## Study text
==*==
Oh John that sounds so very difficult for you all – wishing for a good outcome soon.
Thanks Lottie. Bit of a rough ride and more to come. But with friends and family around we’re coping.
best wishes to you all and hope its good news from here on.
Small steps Simon. I think this could be a marathon rather than a sprint. Thanks for your support.
Best wishes to all of you John. My thoughts are with you – hoping for good news soon.
Thanks Niall – some little moment today where a light flickered across Melanie’s face, still a little dim, but its a step forwards. Removal of sedation in next few days will reveal a bit more.
Love and best wishes from Stateside. Hoping things improve.
From a big fan,
Julie.
Thanks Jule. Bit of a rough week, took small boy to see mummy ‘sleeping’ – he coped admirably. Little things start to make big differences. We need to be patient.
==*==
(Stored items)
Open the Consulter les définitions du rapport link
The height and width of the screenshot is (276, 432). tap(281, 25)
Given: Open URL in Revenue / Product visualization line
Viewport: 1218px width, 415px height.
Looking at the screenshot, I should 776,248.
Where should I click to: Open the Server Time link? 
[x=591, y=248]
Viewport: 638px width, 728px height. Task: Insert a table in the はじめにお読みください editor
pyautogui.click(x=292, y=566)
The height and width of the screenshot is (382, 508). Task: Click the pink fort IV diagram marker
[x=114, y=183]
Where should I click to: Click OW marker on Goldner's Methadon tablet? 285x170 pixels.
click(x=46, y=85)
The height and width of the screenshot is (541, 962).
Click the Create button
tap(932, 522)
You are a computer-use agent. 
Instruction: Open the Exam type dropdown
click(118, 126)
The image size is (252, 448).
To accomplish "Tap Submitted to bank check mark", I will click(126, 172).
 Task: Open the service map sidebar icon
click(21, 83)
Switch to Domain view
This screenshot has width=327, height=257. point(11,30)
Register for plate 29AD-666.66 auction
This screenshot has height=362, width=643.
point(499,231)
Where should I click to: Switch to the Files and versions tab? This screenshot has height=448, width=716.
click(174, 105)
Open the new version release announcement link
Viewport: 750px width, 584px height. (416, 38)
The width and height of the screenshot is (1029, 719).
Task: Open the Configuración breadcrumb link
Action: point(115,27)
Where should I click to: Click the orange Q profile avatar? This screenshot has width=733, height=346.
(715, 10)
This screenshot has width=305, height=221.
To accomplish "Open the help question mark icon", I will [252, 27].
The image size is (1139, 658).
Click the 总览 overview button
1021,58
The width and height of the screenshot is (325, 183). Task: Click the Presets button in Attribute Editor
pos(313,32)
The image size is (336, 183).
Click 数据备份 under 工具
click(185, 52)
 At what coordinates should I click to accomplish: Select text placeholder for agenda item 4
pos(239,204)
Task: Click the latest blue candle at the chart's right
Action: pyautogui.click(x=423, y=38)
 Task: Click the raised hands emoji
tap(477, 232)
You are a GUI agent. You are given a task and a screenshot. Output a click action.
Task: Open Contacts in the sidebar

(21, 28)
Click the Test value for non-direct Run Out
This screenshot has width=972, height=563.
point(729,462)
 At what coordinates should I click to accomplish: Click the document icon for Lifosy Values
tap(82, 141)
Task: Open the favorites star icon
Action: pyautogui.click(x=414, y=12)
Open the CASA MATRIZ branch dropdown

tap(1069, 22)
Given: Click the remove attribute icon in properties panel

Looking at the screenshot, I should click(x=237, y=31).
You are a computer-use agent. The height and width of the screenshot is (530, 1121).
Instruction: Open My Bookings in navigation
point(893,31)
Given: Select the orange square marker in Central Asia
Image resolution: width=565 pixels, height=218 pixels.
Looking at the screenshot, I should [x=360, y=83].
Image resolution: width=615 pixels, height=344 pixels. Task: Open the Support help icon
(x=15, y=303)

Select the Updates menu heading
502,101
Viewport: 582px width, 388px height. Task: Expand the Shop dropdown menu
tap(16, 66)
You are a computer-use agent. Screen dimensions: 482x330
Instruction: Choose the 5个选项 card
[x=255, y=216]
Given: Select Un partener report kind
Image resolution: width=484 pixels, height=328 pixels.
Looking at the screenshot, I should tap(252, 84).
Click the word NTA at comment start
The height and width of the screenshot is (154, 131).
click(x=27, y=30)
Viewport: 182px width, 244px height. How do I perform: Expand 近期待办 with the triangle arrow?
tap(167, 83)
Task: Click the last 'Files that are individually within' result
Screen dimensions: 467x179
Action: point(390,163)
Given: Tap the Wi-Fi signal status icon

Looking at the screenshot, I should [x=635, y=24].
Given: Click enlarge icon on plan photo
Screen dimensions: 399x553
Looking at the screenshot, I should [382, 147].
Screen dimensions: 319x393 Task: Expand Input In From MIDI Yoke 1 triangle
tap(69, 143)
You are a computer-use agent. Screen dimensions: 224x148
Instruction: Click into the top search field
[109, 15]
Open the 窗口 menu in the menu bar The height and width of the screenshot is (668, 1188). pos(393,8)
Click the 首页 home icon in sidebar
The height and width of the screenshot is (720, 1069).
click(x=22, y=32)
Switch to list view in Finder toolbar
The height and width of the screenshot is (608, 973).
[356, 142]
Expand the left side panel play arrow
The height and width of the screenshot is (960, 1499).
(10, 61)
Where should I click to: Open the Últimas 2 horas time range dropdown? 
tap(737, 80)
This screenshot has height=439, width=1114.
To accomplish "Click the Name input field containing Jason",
==*==
## What to work on
a – According to the comment thread, where does Julie send love and best wishes from?
b – Quote the comment thread word for word, starting at "Oh John that" and ending at "good news soon.".
c – Extend the comment thread from where it stops.

## Per-task outputs
a – From Stateside.

b –
Oh John that sounds so very difficult for you all – wishing for a good outcome soon.
Thanks Lottie. Bit of a rough ride and more to come. But with friends and family around we’re coping.
best wishes to you all and hope its good news from here on.
Small steps Simon. I think this could be a marathon rather than a sprint. Thanks for your support.
Best wishes to all of you John. My thoughts are with you – hoping for good news soon.

c –
Dear John
Firstly – best wishes to your partner and your family. Only tonight, while having a break from editing final project for my studies I managed to look at twitter and saw link to this blog post. Needless to say it put my stress in to perspective and reminded whats really important. It also reminded me of similar situation in my life… about 13 years ago, upon returning home from work I saw my father in tears telling me that mum had serious accident. The brain damage meant she was in coma and later in medically induced coma to aid recovery. It was extremely difficult time for all of us, but even in most optimistic moments I couldn’t expect recovery my mum made later. I wish the same for your partner.
big hug
M.
Thank you Magda – we had some flickers of comprehension today despite heavy sedation, responding to commands – hand and foot movement – and a bit of eye movement. Once sedation is dropped we’ll have a better sense of where we’re placed. Bodies are resilient, and Melanie is young and strong. Time, patience and more time.
I cannot even imagine what you must be going through. I sincerely wish you all the very best. Somehow, in some way, things will turn out to be alright. They always do, even though the “alright” doesn’t fit what we imaged the “alright” to be at the time. Thinking of you…
Thinking of all of you and wishing for the best.
Thanks Catherine – I really appreciate your support.
Hi John,
I was a friend of colleague of Melanie’s whilst a Greenwich in the late 1990s and was shocked to hear the news which was passed on my Martin Webb. I don’t really know what to say except you’re very much in my thoughts and that I hope and pray that Melanie continues to make the slow improvements your blog suggests she is.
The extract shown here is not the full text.